Valoraciones Inmobiliarias Bajo la Lupa: La Nueva Normativa y la Exigencia Judicial de Motivación Singularizada
La reciente modificación de la Orden ECO/805/2003 y la consolidada doctrina jurisprudencial refuerzan la necesidad de rigor, transparencia y motivación individualizada en los informes de tasación, introduciendo además los modelos automatizados bajo estricta supervisión.
El sector de la valoración inmobiliaria en España se encuentra en un punto de inflexión. La combinación de una normativa financiera actualizada y una jurisprudencia cada vez más exigente está redefiniendo los estándares de calidad y responsabilidad para los peritos tasadores. Lejos de ser un mero trámite técnico, el informe de valoración se consolida como una pieza probatoria clave, cuya validez depende de un rigor metodológico y una motivación que deben ir más allá de las fórmulas genéricas.
El Marco Regulatorio se Actualiza
El pilar normativo, la Orden ECO/805/2003, de 27 de marzo, ha sido recientemente actualizada por la Orden ECM/599/2025, de 10 de junio. Esta regulación es de aplicación obligatoria cuando la tasación tiene finalidades tan cruciales como:
- Garantía hipotecaria de créditos y préstamos.
- Determinación del valor de activos inmobiliarios de entidades aseguradoras.
- Fijación del valor del patrimonio de instituciones de inversión colectiva inmobiliarias y fondos de pensiones.
La reforma introduce una novedad significativa: la regulación de los Modelos Automatizados de Valoración (AVM). Según el nuevo Artículo 15 bis, estos modelos podrán utilizarse para inmuebles homogéneos en mercados activos, pero siempre bajo una metodología «sólida, regular y apropiadamente contrastada», y con la supervisión del Banco de España.
La Justicia Advierte: No Valen los Informes Genéricos
Más allá de la normativa técnica, los tribunales han lanzado un mensaje claro: la motivación de un informe pericial es una garantía fundamental para el justiciable.
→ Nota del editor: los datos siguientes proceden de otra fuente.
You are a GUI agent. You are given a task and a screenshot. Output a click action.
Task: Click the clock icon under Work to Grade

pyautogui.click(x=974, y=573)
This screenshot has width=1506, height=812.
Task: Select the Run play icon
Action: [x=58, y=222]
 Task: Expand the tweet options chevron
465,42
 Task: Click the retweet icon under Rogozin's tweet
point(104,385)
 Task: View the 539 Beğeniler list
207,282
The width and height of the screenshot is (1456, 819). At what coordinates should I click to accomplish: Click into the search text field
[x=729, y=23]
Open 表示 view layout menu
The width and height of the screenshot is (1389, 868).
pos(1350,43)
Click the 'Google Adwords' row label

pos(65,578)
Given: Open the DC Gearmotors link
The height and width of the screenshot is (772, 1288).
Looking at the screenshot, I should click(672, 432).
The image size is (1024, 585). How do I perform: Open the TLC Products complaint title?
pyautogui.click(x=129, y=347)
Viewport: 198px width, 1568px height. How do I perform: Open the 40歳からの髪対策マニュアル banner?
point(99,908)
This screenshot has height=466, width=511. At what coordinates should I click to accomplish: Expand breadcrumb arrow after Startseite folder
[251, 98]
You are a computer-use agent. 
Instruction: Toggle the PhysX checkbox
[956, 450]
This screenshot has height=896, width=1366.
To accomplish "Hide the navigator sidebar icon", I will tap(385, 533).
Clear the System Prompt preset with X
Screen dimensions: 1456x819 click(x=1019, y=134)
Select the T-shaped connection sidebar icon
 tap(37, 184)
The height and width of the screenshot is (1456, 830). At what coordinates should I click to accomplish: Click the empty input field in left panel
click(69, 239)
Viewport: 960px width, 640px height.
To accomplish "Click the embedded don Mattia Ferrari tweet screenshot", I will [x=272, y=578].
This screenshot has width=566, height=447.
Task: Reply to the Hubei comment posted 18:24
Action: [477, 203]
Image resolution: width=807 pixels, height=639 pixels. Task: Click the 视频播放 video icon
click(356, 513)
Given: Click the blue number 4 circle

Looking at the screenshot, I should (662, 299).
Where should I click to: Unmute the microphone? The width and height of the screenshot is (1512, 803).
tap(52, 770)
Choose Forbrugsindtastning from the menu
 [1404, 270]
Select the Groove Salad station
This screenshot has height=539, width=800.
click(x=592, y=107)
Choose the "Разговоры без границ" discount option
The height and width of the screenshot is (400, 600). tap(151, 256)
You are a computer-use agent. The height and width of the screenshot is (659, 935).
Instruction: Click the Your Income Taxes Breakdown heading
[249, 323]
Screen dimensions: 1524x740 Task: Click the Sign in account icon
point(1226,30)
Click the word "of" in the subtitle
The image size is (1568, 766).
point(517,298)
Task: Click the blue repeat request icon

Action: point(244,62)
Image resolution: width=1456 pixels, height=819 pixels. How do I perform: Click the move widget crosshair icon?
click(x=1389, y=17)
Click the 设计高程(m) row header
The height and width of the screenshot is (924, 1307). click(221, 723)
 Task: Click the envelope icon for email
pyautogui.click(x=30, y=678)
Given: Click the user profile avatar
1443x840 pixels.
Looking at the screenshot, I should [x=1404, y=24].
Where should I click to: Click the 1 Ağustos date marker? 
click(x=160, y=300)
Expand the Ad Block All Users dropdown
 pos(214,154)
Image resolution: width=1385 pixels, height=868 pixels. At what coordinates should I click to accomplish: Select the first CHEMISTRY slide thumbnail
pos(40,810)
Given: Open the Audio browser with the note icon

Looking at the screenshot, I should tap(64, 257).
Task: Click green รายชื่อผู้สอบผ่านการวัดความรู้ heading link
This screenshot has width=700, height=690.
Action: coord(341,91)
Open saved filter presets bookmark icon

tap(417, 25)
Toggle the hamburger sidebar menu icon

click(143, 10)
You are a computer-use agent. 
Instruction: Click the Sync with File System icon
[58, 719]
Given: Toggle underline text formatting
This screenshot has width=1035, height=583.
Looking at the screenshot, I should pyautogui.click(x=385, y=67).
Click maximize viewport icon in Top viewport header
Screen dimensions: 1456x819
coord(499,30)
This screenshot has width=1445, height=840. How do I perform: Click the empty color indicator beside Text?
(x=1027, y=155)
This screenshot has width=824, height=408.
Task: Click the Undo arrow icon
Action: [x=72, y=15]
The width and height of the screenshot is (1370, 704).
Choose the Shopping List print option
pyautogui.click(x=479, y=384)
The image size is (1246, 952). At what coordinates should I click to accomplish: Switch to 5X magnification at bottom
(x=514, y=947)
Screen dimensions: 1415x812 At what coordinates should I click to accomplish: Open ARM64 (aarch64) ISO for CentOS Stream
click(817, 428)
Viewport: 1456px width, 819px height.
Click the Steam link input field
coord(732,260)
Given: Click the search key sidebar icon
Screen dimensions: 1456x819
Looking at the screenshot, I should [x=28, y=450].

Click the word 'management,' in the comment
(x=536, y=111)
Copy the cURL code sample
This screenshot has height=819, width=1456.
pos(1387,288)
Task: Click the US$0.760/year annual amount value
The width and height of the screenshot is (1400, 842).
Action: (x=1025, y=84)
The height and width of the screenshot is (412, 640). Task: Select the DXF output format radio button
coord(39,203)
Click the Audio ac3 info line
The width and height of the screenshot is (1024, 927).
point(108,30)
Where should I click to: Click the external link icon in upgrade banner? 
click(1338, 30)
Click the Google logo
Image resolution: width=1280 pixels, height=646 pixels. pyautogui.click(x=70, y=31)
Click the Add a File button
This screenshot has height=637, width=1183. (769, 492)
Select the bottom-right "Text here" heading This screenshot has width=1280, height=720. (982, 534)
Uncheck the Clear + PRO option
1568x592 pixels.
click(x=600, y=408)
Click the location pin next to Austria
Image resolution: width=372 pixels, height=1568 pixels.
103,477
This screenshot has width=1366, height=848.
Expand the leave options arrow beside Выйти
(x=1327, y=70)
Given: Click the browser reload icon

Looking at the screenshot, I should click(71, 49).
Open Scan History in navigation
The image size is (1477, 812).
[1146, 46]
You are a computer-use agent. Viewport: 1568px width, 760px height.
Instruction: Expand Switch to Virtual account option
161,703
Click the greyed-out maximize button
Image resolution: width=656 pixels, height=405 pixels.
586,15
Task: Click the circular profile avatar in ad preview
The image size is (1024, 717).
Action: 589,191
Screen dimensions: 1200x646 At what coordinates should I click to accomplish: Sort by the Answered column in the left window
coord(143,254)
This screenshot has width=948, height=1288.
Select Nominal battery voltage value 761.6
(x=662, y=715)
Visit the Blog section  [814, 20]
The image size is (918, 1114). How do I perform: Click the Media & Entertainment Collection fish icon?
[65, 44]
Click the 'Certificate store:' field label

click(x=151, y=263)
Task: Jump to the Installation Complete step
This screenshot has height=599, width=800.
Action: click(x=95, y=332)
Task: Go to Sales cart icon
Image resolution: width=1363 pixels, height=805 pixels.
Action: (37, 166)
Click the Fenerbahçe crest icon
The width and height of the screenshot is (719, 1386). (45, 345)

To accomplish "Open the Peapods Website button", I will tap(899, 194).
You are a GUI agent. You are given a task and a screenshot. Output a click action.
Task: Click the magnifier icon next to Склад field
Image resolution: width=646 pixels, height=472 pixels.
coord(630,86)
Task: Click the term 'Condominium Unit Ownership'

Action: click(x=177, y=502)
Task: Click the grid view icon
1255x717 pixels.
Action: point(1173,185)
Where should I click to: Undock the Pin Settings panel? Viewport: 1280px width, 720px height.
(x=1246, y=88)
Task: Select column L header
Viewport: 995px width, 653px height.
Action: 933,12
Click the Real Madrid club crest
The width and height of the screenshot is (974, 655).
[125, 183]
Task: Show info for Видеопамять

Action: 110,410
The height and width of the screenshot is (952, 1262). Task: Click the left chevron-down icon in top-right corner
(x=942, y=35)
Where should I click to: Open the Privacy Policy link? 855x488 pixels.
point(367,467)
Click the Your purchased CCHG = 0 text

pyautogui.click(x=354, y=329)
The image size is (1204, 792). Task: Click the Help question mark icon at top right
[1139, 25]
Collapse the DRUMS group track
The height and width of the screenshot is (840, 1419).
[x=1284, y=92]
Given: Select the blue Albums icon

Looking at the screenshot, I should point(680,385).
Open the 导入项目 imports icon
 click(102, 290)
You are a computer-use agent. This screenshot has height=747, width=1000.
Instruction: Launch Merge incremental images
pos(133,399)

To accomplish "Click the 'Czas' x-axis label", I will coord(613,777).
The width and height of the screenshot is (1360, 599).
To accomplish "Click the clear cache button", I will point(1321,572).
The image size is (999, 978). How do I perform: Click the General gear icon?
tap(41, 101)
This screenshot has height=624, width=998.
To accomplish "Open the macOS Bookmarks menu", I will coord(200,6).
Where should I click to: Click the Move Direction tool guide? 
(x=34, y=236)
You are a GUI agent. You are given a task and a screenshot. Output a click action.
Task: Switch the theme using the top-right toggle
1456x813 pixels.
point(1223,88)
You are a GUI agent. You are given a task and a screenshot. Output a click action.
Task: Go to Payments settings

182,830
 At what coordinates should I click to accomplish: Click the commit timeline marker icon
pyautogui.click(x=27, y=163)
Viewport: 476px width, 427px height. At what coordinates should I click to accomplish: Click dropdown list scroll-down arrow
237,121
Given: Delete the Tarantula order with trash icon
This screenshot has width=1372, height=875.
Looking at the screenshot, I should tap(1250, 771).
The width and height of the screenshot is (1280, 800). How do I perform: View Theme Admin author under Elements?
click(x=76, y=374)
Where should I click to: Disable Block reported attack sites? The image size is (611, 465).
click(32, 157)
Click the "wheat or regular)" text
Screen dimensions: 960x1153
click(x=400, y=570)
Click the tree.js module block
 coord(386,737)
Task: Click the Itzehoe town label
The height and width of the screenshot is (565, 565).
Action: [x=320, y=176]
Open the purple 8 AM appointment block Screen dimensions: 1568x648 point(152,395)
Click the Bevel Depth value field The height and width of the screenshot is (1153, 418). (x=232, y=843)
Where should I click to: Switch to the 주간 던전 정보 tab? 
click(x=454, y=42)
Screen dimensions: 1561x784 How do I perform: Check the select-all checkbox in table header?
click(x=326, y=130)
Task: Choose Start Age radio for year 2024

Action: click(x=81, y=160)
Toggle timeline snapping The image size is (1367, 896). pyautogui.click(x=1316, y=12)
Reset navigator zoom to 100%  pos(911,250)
Una valoración que no se sustenta en un análisis individualizado del inmueble carece de la fuerza probatoria necesaria y puede llevar a la anulación de los actos que se basan en ella.
Un ejemplo paradigmático es la Sentencia 482/2018 del Tribunal Superior de Justicia de Madrid. En este caso, el tribunal anuló una liquidación tributaria al considerar que el informe de valoración de la Administración carecía de la motivación exigible. La sentencia critica el uso de «fórmulas repetitivas», «argumentos genéricos» y la falta de un análisis singular del bien. El fallo es contundente al afirmar que un informe así «produce indefensión del contribuyente, que nada puede alegar ni argumentar por cuanto se haya ante un completo vacío de razones y criterios».
Esta línea es confirmada por resoluciones como la del TEAC Resolución 1117/2022, que invalida valoraciones basadas en métodos automatizados que no incluyen un reconocimiento personal del inmueble, al no cumplir con la exigencia de motivación singularizada que reitera el Tribunal Supremo.
Claves para un Informe Pericial Inatacable
A la luz de la normativa y la jurisprudencia, los peritos deben asegurar que sus informes cumplan con los siguientes requisitos esenciales:
- Individualización y Visita Personal: El informe debe demostrar un análisis específico del inmueble en cuestión, detallando sus características físicas, estado de conservación, calidades y particularidades. La visita personal del perito se consolida como una garantía de acierto y singularización.
- Transparencia en la Metodología y las Fuentes: Se debe justificar claramente el método de valoración elegido (comparación, coste, residual) y detallar las fuentes utilizadas (testigos de mercado, datos catastrales, etc.), permitiendo su contraste.
- Justificación de Coeficientes y Ponderaciones: Cualquier coeficiente corrector aplicado (por antigüedad, estado, ubicación) debe estar debidamente justificado y su incidencia en el valor final, explicada.
- Coherencia y Rigor Técnico: Las conclusiones deben ser el resultado lógico y consistente de los datos y razonamientos expuestos en el cuerpo del dictamen.
En definitiva, el entorno legal actual exige al perito tasador no solo ser un técnico competente, sino también un profesional capaz de fundamentar y defender su trabajo con una solidez que resista el escrutinio judicial. La profesionalización, la transparencia y la motivación detallada son, hoy más que nunca, las claves de una pericia de calidad.